ATSI was the company involved in the Fatal A-4N crash. I think the jet might have been leased from ATAC. ATAC had a A-4L go down at NAS Fallon with a safe ejection. ATAC have had had 3-4 aircraft crash in almost 20 years and 30,000 hours. I'm not sure how many jets ATSI have crashed but its at least one. I'm surprised neither the NTSB or US Navy made a big deal about these crashes.

Apparently, the FAA is more concerned with private warbirds because they are operated from GA airfields close to populated areas. There was a F-86 crash in Sacramento, CA which killed 22 people in 1972. The fallout was pretty substantial for the FAA, and even tighter restrictions on selling flyable USAF/USN aircraft as surplus.
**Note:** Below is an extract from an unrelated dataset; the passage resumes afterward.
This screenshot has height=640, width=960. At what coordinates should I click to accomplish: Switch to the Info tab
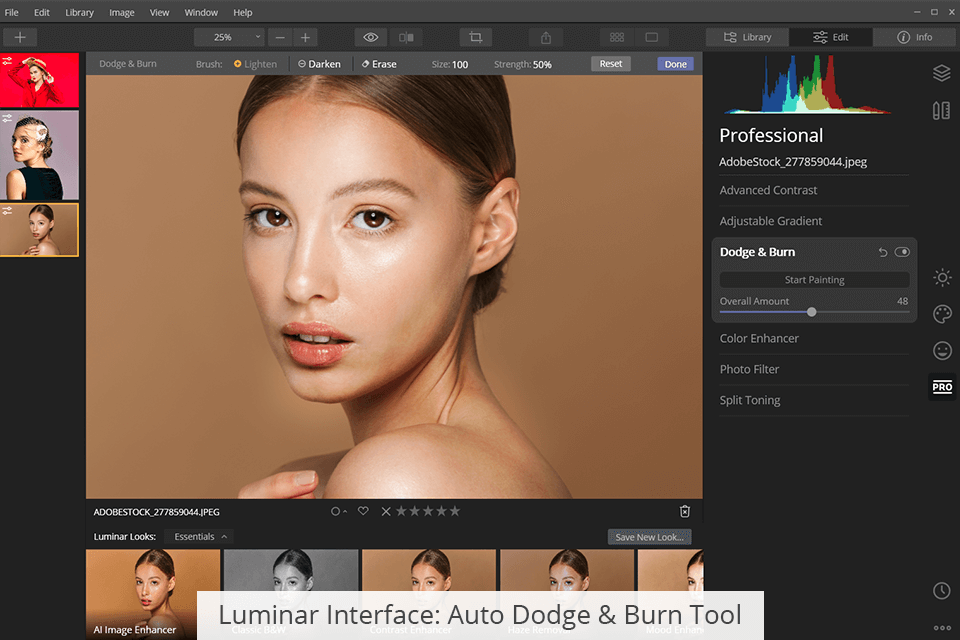click(x=914, y=37)
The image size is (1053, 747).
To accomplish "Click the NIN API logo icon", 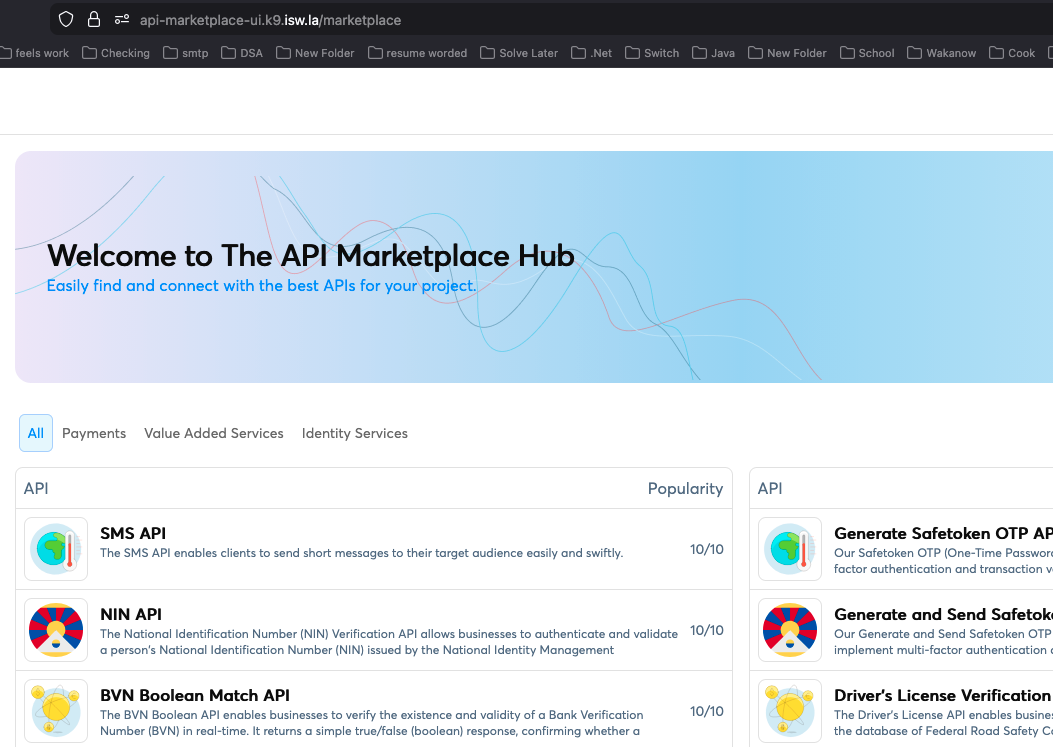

It now requires Congress, and the SecDef to approve it.
http://www.check-six.com/Crash_Sites/Sa ... h_site.htm

Doesn't the NATOPS recommend removing the wires (Cross Deck Pendant) in case of lost wheel or "stub" only?

The F/A-18 planning link failure can also cause the wheel to be skewed sideways. Even for a carrier rated F/A-18, a hard landing can bend or break the planning link and unless the tailhook engages, the jet can suddenly turn towards the damaged side.
Last edited by neurotech on 08 Oct 2013, 04:57, edited 1 time in total.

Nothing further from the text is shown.